Air-cooling process is a very complex heat transfer involving the heat transfer theory and the fluid dynamics. In the paper, the experiment and numerical simulation methods are used to study the interfacial heat transfer and gas flow in the process of air-cooling, and an axisymmetric model is established to simulate the air-cooling process based on the fluid-thermal-solid coupling method. In the experiment and numerical simulation, the high-speed compressed air is used to impinge and cool the hot metallic surface. The temperatures attained in the experiment and numerical simulation are used to calculate the interfacial heat transfer coefficient (IHTC) by a self-developed inverse heat transfer analysis software. Considering the influence of turbulence model on flow, it found that the SST \(k - \omega\) turbulence model is more appropriate for the air-cooling process. Based on the SST \(k - \omega\) model, the effect of sample diameter and jet distance (distance from jet to cooling surface) on the flow pattern and temperature fields is studied, the results show that the temperatures attained in the numerical simulation are in good agreement with those of experiment, and the smaller the jet distance is, the bigger the IHTC is. Finally, the IHTCs under the different jet distance and inlet flow velocity are calculated based on the temperature curves attained in the numerical simulation.

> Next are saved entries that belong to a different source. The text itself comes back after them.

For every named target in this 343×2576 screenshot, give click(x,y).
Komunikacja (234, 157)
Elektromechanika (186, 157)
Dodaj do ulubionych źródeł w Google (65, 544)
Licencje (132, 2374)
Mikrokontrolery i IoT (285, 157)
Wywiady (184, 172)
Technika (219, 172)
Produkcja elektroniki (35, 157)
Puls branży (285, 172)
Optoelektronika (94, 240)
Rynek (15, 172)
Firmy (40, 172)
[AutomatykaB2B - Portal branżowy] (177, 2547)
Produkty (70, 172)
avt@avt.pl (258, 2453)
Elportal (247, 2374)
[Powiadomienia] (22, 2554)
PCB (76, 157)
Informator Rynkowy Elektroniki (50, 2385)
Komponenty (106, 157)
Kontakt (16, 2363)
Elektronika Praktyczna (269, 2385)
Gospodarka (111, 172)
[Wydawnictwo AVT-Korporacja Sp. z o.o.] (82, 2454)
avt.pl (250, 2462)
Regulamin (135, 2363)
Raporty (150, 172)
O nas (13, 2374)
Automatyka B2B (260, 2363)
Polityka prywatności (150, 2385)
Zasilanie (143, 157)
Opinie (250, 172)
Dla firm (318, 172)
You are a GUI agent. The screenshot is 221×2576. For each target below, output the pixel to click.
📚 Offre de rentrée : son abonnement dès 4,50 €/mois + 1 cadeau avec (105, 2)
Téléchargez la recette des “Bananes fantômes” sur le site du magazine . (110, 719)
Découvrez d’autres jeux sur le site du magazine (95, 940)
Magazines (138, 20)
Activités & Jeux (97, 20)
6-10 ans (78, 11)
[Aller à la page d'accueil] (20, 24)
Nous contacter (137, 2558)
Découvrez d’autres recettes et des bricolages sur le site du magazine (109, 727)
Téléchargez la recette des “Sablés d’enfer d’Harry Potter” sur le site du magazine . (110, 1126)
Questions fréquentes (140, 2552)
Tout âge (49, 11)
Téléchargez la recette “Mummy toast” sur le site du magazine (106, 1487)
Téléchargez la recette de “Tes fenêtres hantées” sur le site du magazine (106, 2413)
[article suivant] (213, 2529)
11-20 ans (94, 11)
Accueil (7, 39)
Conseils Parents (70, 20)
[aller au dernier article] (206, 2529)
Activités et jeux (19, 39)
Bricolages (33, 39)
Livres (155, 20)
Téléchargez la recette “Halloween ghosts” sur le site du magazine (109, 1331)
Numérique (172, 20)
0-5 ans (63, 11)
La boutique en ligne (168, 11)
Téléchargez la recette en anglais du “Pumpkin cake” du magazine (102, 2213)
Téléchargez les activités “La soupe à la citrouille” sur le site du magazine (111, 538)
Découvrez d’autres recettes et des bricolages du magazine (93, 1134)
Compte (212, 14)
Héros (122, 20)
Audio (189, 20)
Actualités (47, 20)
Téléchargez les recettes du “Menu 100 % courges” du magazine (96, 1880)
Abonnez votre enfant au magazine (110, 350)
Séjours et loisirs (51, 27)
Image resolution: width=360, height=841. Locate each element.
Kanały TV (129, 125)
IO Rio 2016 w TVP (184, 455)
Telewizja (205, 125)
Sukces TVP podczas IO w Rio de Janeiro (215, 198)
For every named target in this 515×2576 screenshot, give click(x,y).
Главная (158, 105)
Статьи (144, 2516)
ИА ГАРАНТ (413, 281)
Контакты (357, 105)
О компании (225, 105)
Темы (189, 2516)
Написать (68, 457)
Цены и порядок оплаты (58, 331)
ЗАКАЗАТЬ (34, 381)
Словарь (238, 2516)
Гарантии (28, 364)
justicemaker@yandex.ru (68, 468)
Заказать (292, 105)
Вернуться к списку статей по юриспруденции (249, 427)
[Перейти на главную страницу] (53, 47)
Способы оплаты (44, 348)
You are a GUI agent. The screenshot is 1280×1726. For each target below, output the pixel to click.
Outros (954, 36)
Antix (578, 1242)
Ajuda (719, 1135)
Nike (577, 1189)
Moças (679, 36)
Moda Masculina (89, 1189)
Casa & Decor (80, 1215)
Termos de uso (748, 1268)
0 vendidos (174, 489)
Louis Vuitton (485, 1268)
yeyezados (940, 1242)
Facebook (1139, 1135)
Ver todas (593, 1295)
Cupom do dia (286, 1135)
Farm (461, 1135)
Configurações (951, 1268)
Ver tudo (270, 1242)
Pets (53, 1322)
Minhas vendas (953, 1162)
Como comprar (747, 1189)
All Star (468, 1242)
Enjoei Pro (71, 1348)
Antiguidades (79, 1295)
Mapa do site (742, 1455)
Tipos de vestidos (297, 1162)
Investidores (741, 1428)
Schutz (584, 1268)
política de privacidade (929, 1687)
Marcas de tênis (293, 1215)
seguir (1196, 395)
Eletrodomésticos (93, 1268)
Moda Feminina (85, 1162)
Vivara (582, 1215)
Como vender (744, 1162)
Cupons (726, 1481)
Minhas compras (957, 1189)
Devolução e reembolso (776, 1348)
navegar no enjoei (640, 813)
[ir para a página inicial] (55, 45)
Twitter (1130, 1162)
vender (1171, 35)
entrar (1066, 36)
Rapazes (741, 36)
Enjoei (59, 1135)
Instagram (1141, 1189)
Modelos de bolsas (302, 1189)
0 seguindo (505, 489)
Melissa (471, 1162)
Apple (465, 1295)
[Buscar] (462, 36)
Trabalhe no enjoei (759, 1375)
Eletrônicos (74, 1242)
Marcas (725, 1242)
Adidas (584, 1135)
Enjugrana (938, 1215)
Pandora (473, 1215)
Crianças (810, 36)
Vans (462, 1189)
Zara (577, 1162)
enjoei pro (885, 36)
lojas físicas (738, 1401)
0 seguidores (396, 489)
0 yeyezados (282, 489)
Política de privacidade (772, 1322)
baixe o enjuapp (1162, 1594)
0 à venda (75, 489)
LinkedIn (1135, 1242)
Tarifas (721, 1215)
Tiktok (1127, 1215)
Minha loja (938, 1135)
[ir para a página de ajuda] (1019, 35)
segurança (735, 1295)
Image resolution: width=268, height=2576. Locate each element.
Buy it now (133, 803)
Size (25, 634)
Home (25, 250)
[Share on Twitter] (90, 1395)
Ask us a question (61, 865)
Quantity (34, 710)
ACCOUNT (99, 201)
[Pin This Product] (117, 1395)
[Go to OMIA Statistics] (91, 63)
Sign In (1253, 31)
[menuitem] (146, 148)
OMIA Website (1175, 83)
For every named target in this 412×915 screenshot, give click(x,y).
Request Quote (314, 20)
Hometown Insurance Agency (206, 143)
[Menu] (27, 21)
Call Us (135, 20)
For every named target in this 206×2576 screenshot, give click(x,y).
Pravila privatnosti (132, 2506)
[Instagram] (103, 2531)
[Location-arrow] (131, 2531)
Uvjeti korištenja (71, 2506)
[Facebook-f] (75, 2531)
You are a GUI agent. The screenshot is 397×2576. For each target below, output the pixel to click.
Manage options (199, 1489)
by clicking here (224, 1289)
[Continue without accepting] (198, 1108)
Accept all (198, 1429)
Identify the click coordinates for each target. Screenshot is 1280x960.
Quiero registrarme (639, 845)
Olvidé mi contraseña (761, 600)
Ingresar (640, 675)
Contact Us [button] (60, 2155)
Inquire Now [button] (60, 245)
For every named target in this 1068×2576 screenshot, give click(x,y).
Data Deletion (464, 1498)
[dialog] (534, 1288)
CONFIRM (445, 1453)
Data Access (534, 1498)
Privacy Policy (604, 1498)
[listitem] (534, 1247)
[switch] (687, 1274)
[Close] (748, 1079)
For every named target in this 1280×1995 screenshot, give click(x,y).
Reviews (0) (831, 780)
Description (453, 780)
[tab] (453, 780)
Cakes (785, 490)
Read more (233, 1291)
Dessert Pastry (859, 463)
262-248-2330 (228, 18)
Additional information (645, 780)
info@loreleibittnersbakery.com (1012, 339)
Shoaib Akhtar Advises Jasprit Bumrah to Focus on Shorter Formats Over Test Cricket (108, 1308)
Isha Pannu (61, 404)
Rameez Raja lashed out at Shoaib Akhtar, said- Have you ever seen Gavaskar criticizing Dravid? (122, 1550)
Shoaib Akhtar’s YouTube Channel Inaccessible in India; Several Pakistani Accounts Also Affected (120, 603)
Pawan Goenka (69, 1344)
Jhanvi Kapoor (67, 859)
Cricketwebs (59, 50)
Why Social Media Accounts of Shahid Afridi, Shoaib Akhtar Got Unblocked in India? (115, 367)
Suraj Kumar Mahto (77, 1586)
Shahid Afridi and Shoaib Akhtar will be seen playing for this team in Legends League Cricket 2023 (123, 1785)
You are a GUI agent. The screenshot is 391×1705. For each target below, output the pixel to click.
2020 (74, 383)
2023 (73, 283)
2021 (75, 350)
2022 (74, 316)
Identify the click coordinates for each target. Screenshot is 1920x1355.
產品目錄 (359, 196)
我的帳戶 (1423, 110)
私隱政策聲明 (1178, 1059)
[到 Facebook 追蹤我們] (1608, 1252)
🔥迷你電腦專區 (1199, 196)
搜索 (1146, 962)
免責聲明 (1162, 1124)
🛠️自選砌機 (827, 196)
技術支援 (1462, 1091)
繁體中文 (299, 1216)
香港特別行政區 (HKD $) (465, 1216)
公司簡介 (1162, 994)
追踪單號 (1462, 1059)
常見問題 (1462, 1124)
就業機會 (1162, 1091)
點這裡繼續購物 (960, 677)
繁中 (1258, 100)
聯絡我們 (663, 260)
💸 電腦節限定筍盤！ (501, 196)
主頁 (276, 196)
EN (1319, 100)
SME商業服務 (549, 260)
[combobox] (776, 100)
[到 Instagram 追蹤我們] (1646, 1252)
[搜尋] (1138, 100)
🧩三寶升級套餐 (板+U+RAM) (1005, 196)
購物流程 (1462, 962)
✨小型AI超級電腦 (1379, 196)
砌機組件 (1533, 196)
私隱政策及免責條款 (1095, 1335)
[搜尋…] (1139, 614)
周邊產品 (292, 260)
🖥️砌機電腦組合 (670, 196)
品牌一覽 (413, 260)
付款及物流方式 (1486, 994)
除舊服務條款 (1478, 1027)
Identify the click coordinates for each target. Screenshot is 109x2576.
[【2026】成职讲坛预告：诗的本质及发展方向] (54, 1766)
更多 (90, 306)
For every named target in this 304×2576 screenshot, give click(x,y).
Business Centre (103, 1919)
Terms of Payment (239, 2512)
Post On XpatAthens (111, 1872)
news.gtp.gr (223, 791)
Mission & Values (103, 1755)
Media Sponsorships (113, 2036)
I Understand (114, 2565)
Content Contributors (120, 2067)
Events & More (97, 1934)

空冷过程是一个非常复杂的传热过程，涉及传热理论和流体动力学。本文采用实验和数值模拟方法研究了空冷过程中的界面传热和气体流动，建立了基于流-热-固的空冷过程模拟轴对称模型。耦合方式。在实验和数值模拟中，高速压缩空气用于冲击和冷却热金属表面。实验和数值模拟中获得的温度用于通过自行开发的逆传热分析软件计算界面传热系数（IHTC）。考虑湍流模型对流动的影响，发现 SST \(k - \omega\)湍流模型更适用于空冷过程。基于 SST \(k - \omega\)模型，研究了样品直径和射流距离（射流到冷却表面的距离）对流型和温度场的影响，结果表明，在数值模拟中获得的温度模拟与实验吻合较好，射流距离越小，IHTC越大。最后，根据数值模拟得到的温度曲线，计算了不同射流距离和入口流速下的 IHTC。